Política

Disputas en el Banco Central por las denuncias penales que pesan contra un primo de Macri

El único director kirchnerista todavía en el Banco Central se opuso a que los Calcaterra compren el banco mayorista Interfinanzas

martes 27 de diciembre de 2016 - 10:46 pm

La reunión de directorio del Banco Central del 7 de diciembre, día en que los primos del presidente Mauricio Macri, Fabio y Angelo Calcaterra (25% cada uno), y un empresario llamado Fernando Mauro (50%) compraron el banco mayorista Interfinanzas. El único director kirchnerista todavía en la autoridad monetaria, Pedro Biscay, rechazó la operación, pero el directorio que preside Federico Sturzenegger lo aprobó.

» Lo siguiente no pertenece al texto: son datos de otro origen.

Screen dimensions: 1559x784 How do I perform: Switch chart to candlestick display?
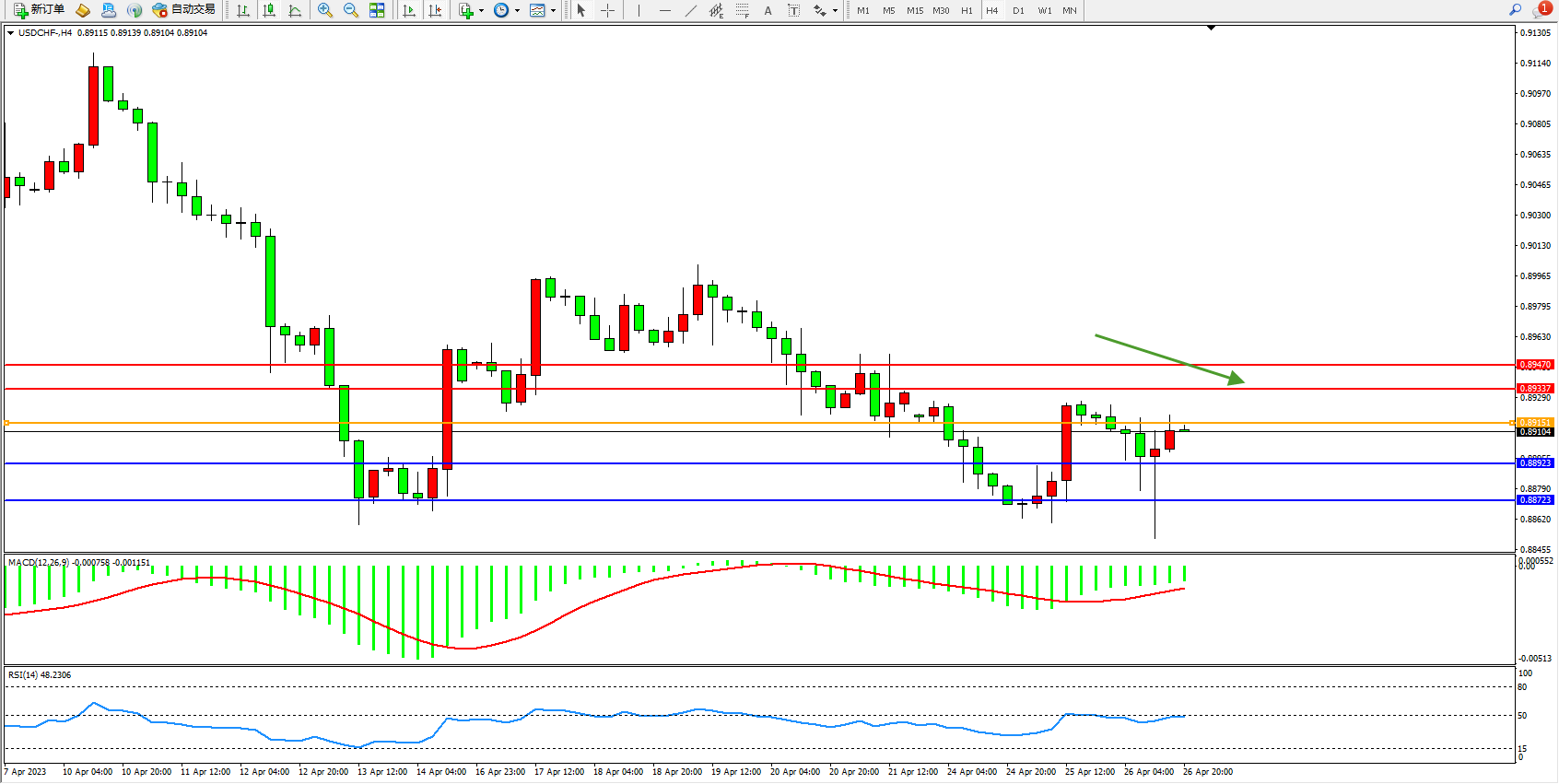pyautogui.click(x=269, y=10)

Biscay se oponía por los antecedentes de los compradores: Fabio Calcaterra había sido dos veces denunciado en 2010 por presunta extorsión a vecinos de la fábrica de papas fritas congeladas Farm Frites, empresa holandesa cuya filial argentina él presidía. Ambas causas originadas por cuestiones medioambientales fueron archivadas. En 2014, Farm Frites denunció a Calcaterra por supuesta defraudación. El caso sigue vigente, pero sin imputaciones ni condenas.

Mauro, por su parte, había sido director de sociedades del grupo Macri y es tesorero de la Cámara de Industrias de Tratamiento para la Protección Ambiental y dueño de una empresa del sector, Marcos Martini SA, y de una aseguradora, Testimonio, sumariada en tiempos kirchneristas por la Comisión Nacional de Valores y la Superintendencia de Seguros, pero nunca fue sancionada.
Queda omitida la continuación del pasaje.